Work to be completed →
In the blog post on turning toward your spouse, what does John Gottman say partners are funding each time they turn toward each other?

## Begin Provided text

Saturday, October 28, 2017

Enhancing Marriage: Turning Toward

I want to talk about a simple practice that can make your marriage stronger today: turning toward your spouse.

Turning toward each other, according to John Gottman, is a matter of choosing to connect with your partner rather than disconnect. Our relationships, in marriage, families, and friendships, are replete with bids for attention. These can be as simple as a wife venting about her frustrations that day, a husband asking his wife out on a date, or a child insisting, "Watch me!" It is a person's way of attempting to engage someone else. When a bid for attention is answered by turning toward one another (the husband hugs his wife and comforts her, the wife sets aside other plans to go out with her husband instead, and the parent chooses to put down his or her phone to watch the child's trick), the individual who sought attention in the first place is essentially being told, "I care about you." John Gottman wrote, "Each time partners turn toward each other, they are funding what I've come to call their emotional bank account. They are building up savings that... can serve as a cushion when times get rough... Because they have stored an abundance of goodwill, such couples are less likely to teeter over into distrust and chronic negativity during hard times." As he extolled the virtues of turning toward each other, he also stated that it is a relatively simple thing to do. Yet why do many of us miss these bids for attention?

## End Provided text
## Begin Recorded information

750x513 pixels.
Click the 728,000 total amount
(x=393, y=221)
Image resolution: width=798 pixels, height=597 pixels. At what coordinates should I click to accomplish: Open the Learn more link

## End Recorded information

Output →
Their emotional bank account.